24.5.05

O ANTROPÓLOGO

Seu Silva é policial militar concursado. Uma pena, deveria ter seguido a sua vocação.

A principal função dele atualmente é fazer a vigilância do Aterro Sanitário da Muribeca. Ele tem muito orgulho do processo de reestruturação pelo qual passou o lugar e gosta que as pessoas visitem "sua" maior obra.

- Antes a gente vivia encontrando corpos no meio do lixo.

Não é que a violência tenha acabado no Aterro, mas o processo que levou o Lixão a ser reconhecido com esse novo nome trouxe várias melhorias. Entre elas, a principal é que o lugar passou a ter vigilância constante e isso afastou o crime organizado.

Como a maioria dos policiais, ele trabalha praticamente três expedientes. É que tem dois trabalhos de vigilante e de vez em quando ainda tem que dar o plantão. O pior é que é um tipo raro que faz questão de honrar sua função pública.

Conhece todo mundo na Muribeca e sabe que tem de exercer sua profissão dentro dos limites que a realidade lhe permite.

- Não dá para sair prendendo qualquer um que venda maconha. Tem muita mulher ai que está fazendo isso porque o marido foi preso. Quem ia sustentar a família desse pessoal se ela fosse para a cadeia?

O que mais irrita Seu Silva é justamente não poder expandir esses limites. A falta de recursos é enorme e o policial que está ali não pode querer enfrentar os grandes criminosos do local sozinho. Seria morte certa.

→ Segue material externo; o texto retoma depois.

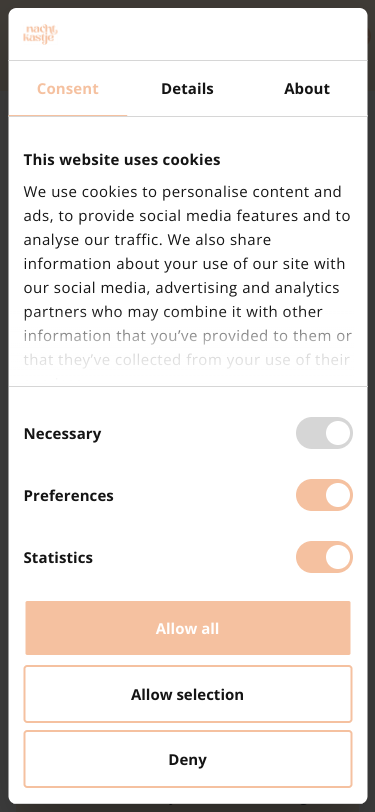Click the Necessary category label

pyautogui.click(x=62, y=433)
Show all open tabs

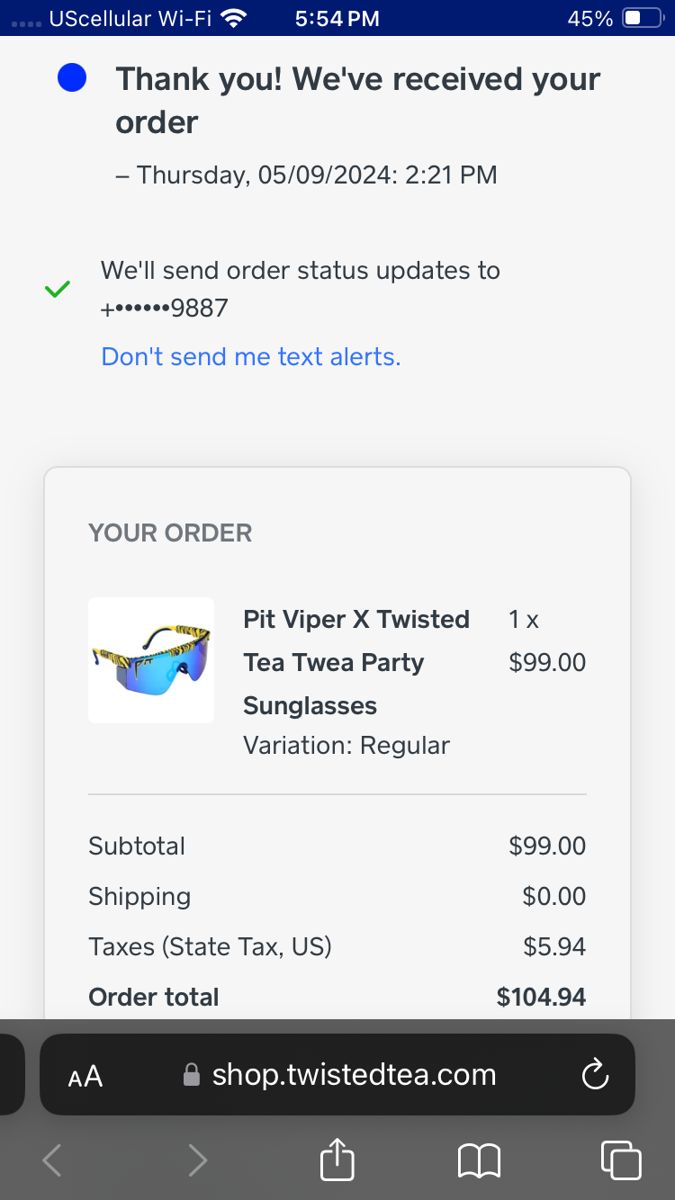click(620, 1160)

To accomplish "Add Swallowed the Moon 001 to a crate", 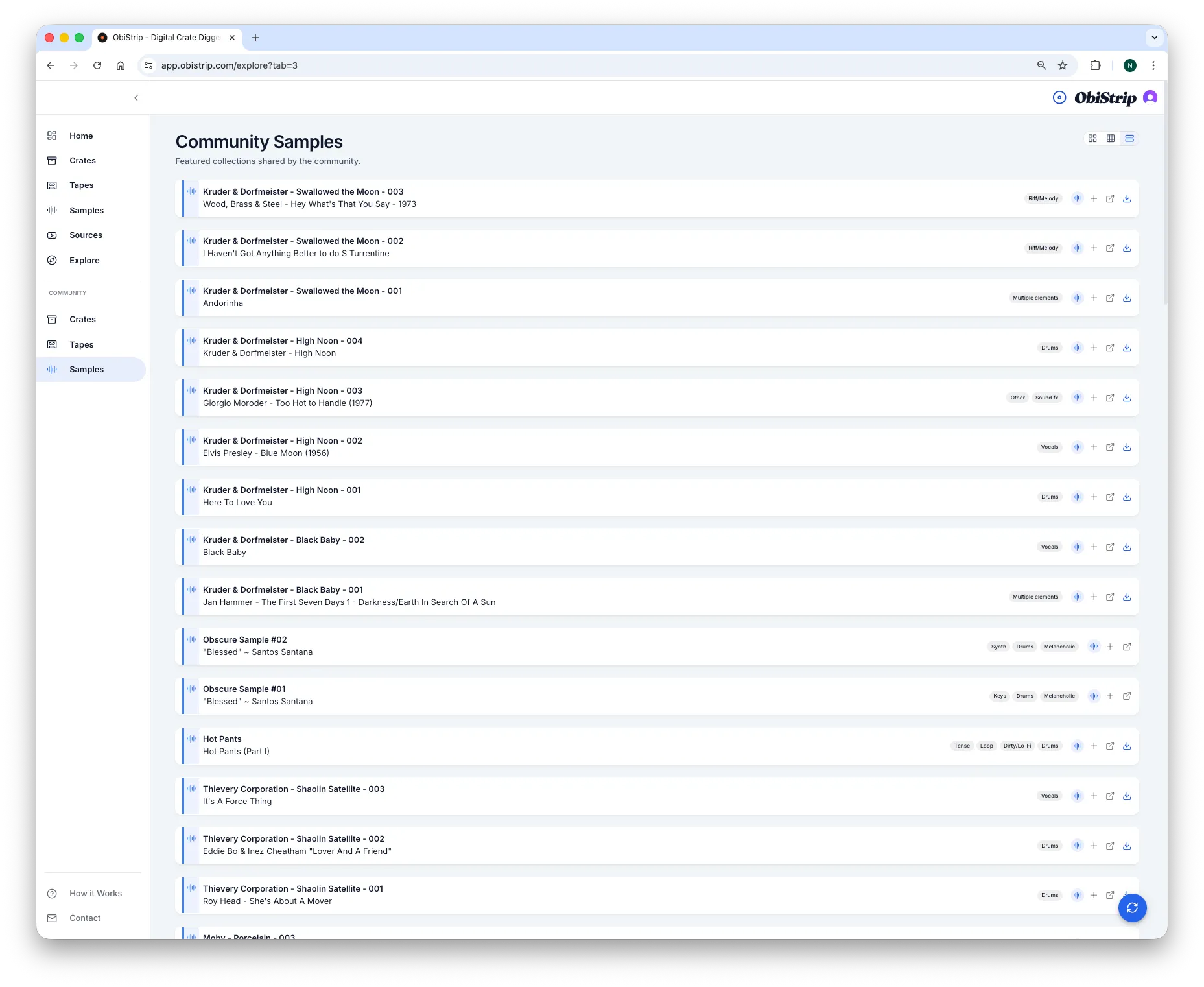I will click(x=1094, y=298).
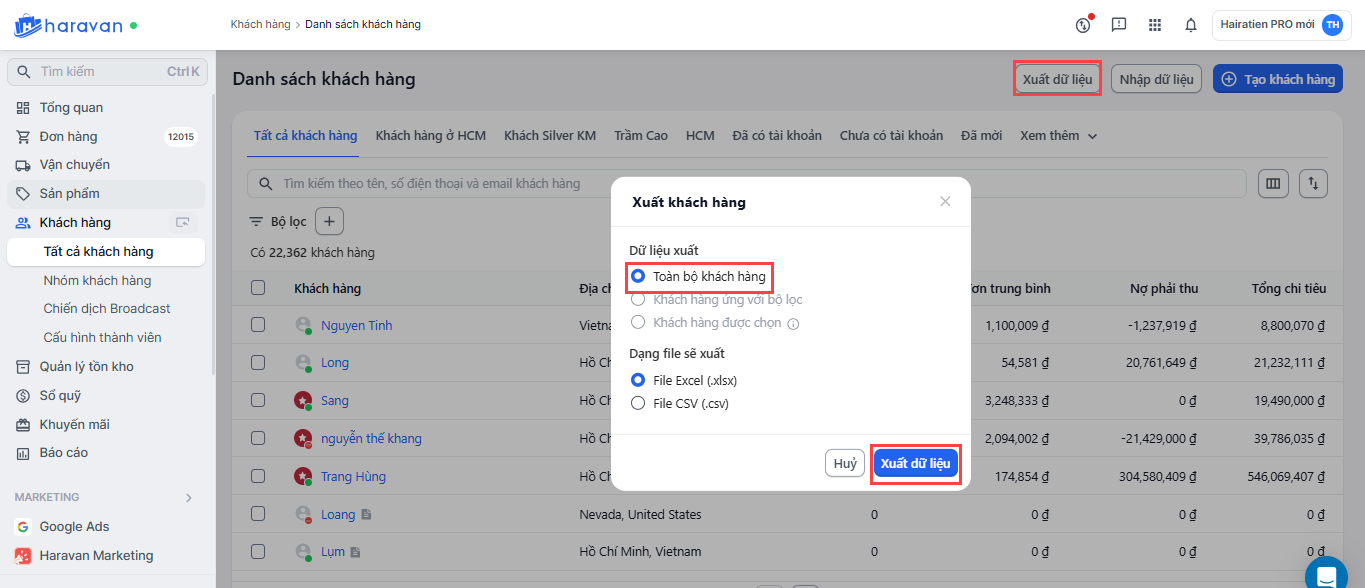Screen dimensions: 1365x588
Task: Open the notifications bell icon
Action: [x=1190, y=25]
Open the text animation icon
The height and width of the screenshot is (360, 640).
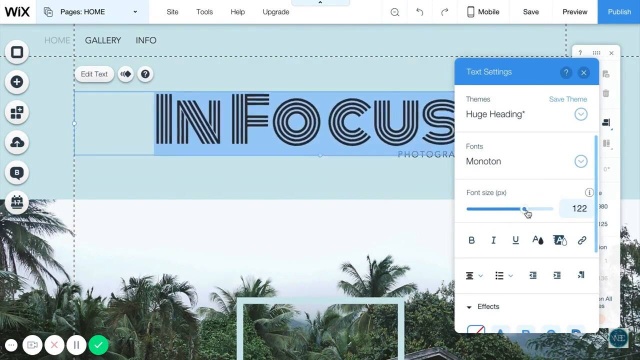point(126,74)
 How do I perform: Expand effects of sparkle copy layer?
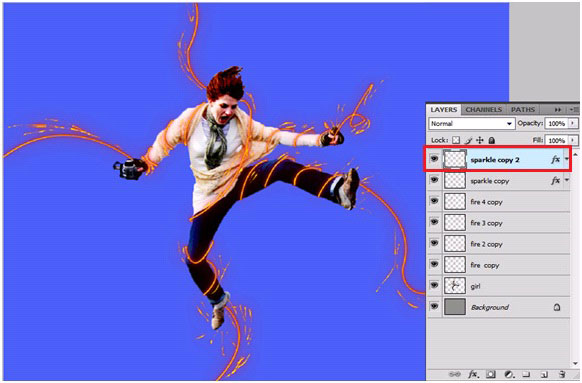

- A gente recebe muitas queixas. Vai do marido que bate na mulher até as piores coisas. O melhor é resolver na conversa, mas nem sempre dá.

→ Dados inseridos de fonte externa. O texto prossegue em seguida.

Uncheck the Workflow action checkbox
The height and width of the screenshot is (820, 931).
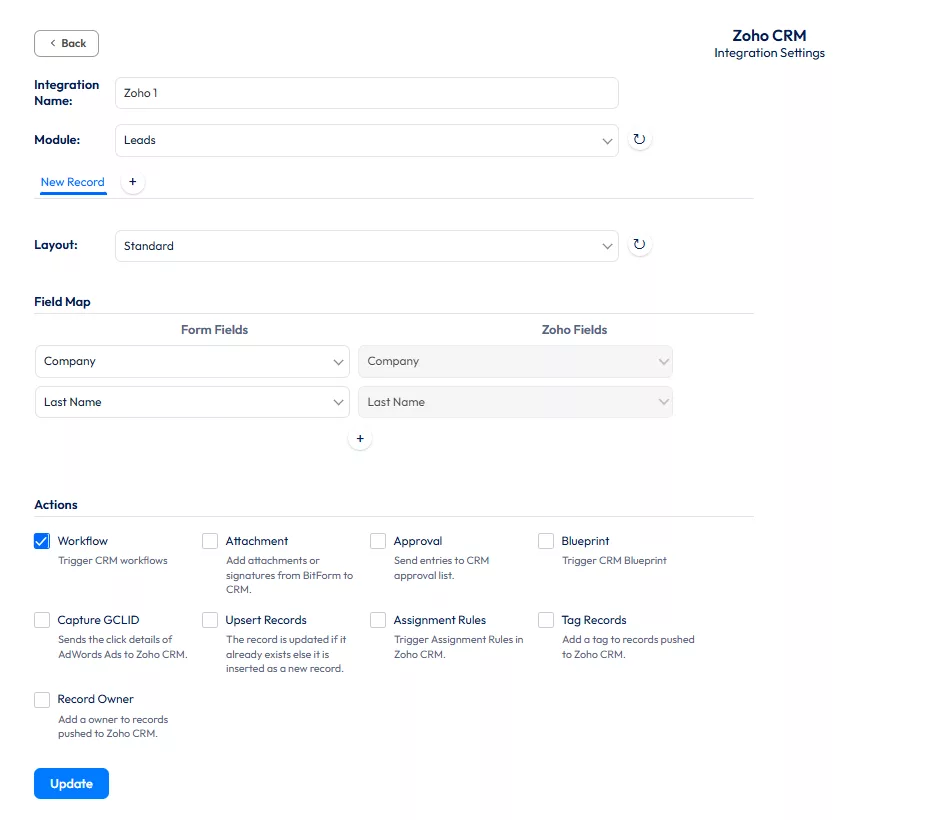(x=42, y=541)
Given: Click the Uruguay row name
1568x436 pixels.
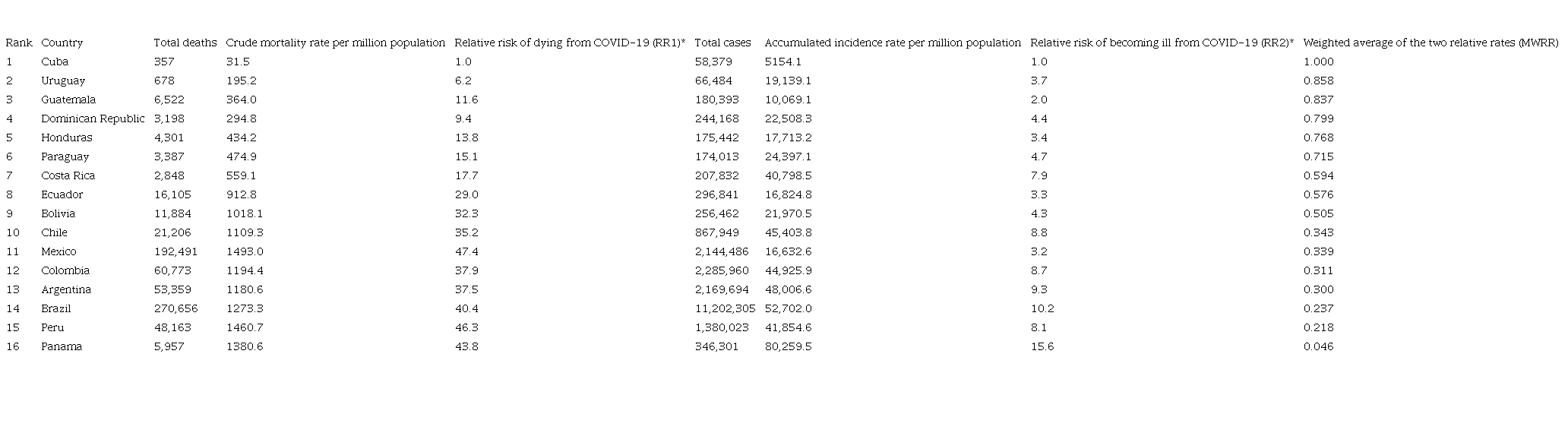Looking at the screenshot, I should tap(63, 81).
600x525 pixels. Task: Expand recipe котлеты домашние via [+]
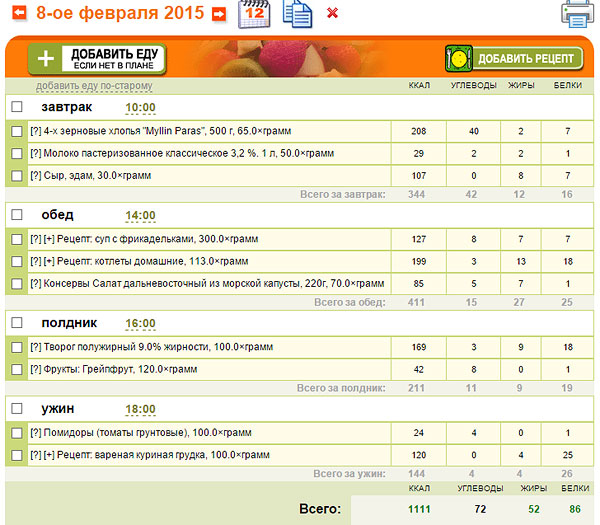click(x=49, y=261)

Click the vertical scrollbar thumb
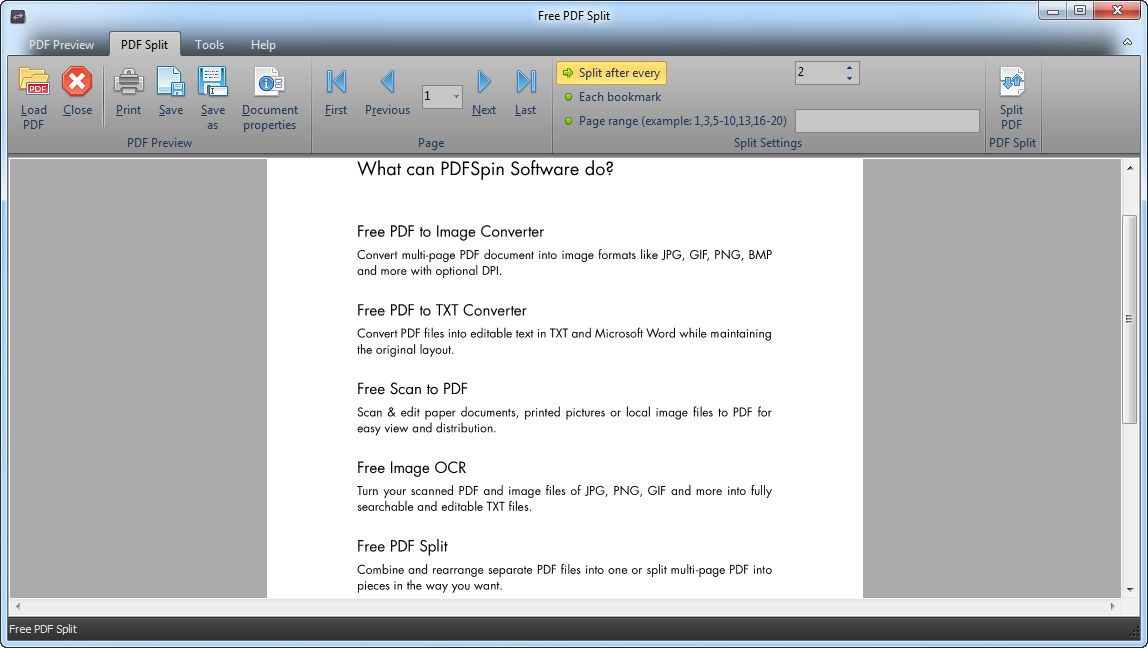click(1130, 319)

É nesse processo de seleção que Seu Silva se expecializou. Há muitos anos, convive com aquele pessoal. Já faz parte da paisagem. Por isso, as ações de prisão na Muribeca sempre passam pelo crivo desse antropólogo.

Tem as que só podem ser feitas por gente de fora. Outras precisam ser realizadas pelo pessoal que está ali diariamente. E alguns casos é melhor nem falar.